> EXTRAIT:
Education: «La professionnalisation du métier de l’enseignant est un enjeu majeur pour le succès du système éducatif national»

Education: «La professionnalisation du métier de l’enseignant est un enjeu majeur pour le succès du système éducatif national»

L’éducation permet aux citoyens en quête de connaissance et de liberté de s’affranchir de toute contrainte d’ordre économique ou social, de penser par eux-mêmes et de voler de leurs propres ailes.

Entretien avec Azzelarab Zaoudi Mougani, Enseignant-chercheur et consultant en management - Groupe ISCAE .

 

Propos recueillis par M. Boukhari

Finances News Hebdo : On dit de l’éducation qu’elle est la clé du développement humain. Comment peut-on alors la rendre émancipatrice ?

Azzelarab Zaoudi Mougani : Affirmatif ! L’éducation est la clé de voûte d’un développement humain et durable, et l’émancipation constitue une condition sine qua non de réussite de l’acte d’apprentissage. L’éducation désigne parfois à tort la transmission de connaissances de l’appreneur vers l’apprenant, alors qu’en réalité les connaissances sont décidément intimes et subjectives à l’apprenant, qui peut même apprendre plus que ce que l’appreneur lui fait apprendre. Certes, le rôle de l’appreneur est primordial comme expert et pédagogue capable d’enseigner et d’inculquer des valeurs et qui maîtrise sa matière au risque de faire plonger les apprenants dans l’ignorance. Cependant, cette logique devrait être complétée par le versant de l’apprenant qui est cognitivement actif, qui construit son savoir à travers des activités mentales qui sont extrêmement complexes et pas forcément maîtrisables par l’appreneur. L’émancipation par la mise en situation éducative de l’apprenant est, de facto, favorable au développement des connaissances. Le lien entre pratique et savoir donne aux apprenants la faculté de découvrir ou de se découvrir par eux-mêmes et leur permet de construire leur savoir et de forger leur personnalité, notamment pour la catégorie des enfants. Le rôle de l’école est montré du doigt depuis le XIXè siècle et il demeure toujours un sujet d’actualité évidemment sous divers angles de vision. Avant, le système éducatif insistait sur le rôle pivot à former des citoyens libres, cultivés et égaux. Aujourd’hui, on y ajoute le rôle de la technologie, de l’inclusion et de la diversité.

> LISTE DE DONNÉES:
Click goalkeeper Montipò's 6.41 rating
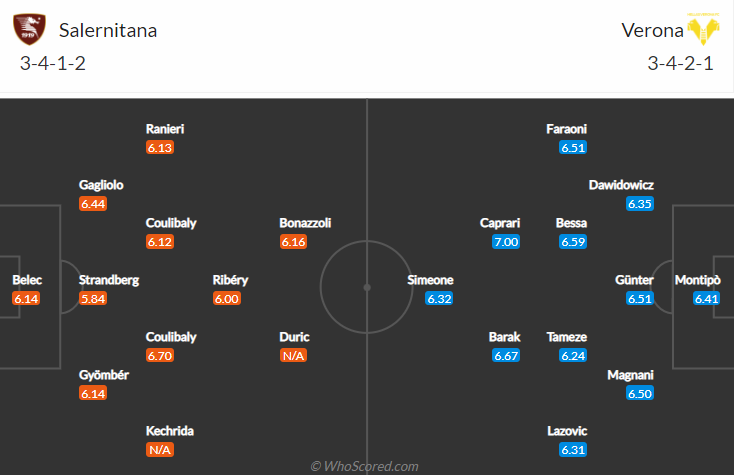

==

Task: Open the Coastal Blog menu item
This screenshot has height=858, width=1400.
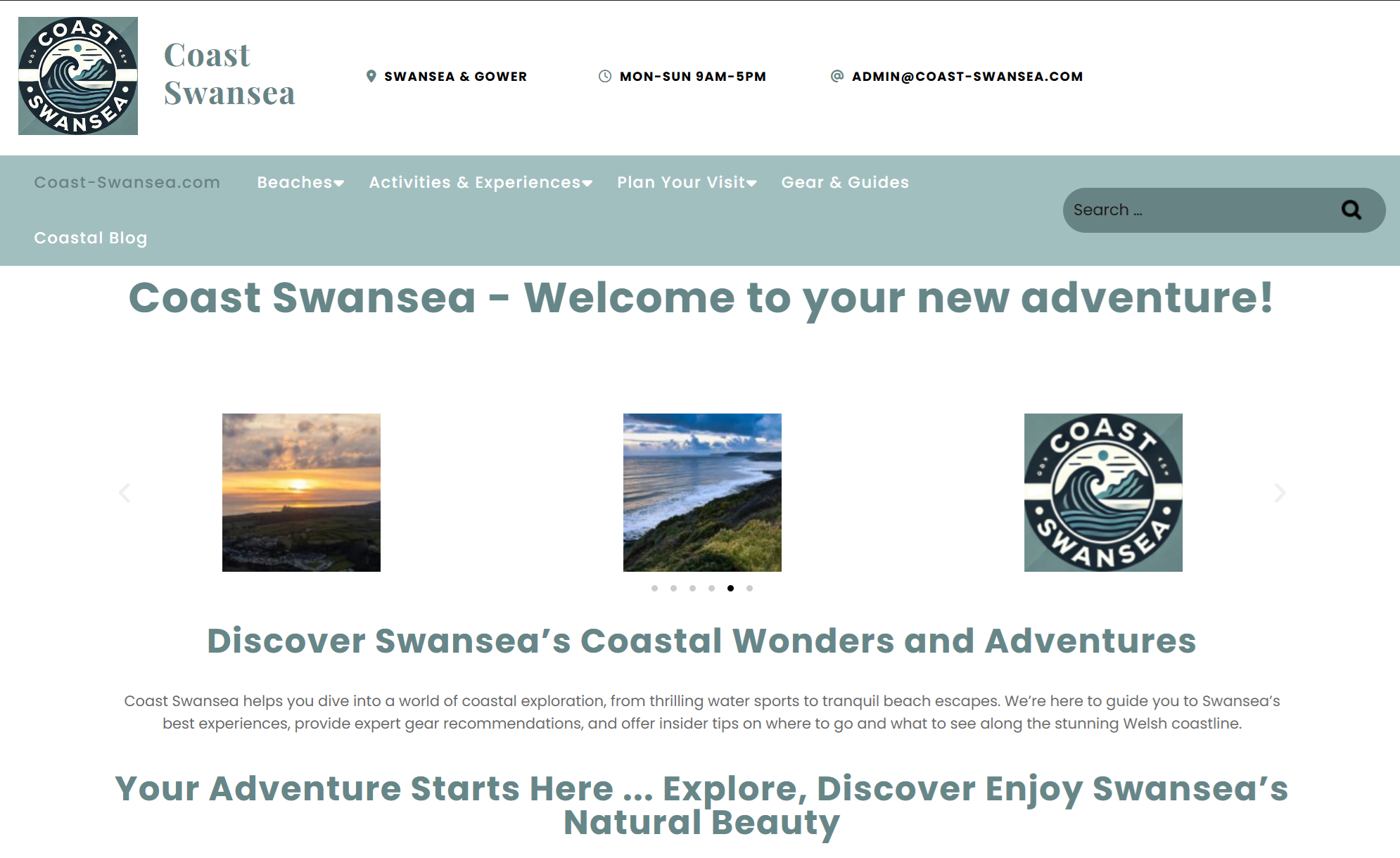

---

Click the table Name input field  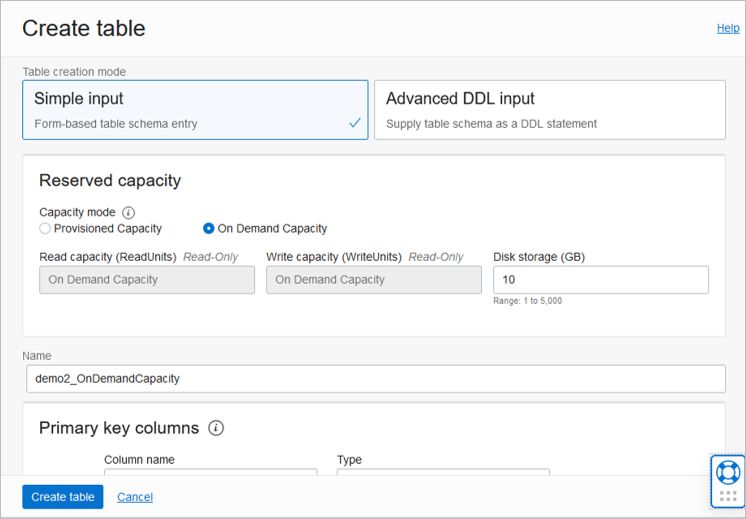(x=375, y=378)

> CONSIGNE A: D'après l'extrait, qu'ajoute-t-on aujourd'hui au rôle du système éducatif ?
> CONSIGNE B: Restituez sans modification le passage de l'extrait allant de « Entretien avec Azzelarab » jusqu'à « rendre émancipatrice ? » inclus.

> RÉPONSE ATTENDUE A: On y ajoute le rôle de la technologie, de l'inclusion et de la diversité.

> RÉPONSE ATTENDUE B:
Entretien avec Azzelarab Zaoudi Mougani, Enseignant-chercheur et consultant en management - Groupe ISCAE .

 

Propos recueillis par M. Boukhari

Finances News Hebdo : On dit de l’éducation qu’elle est la clé du développement humain. Comment peut-on alors la rendre émancipatrice ?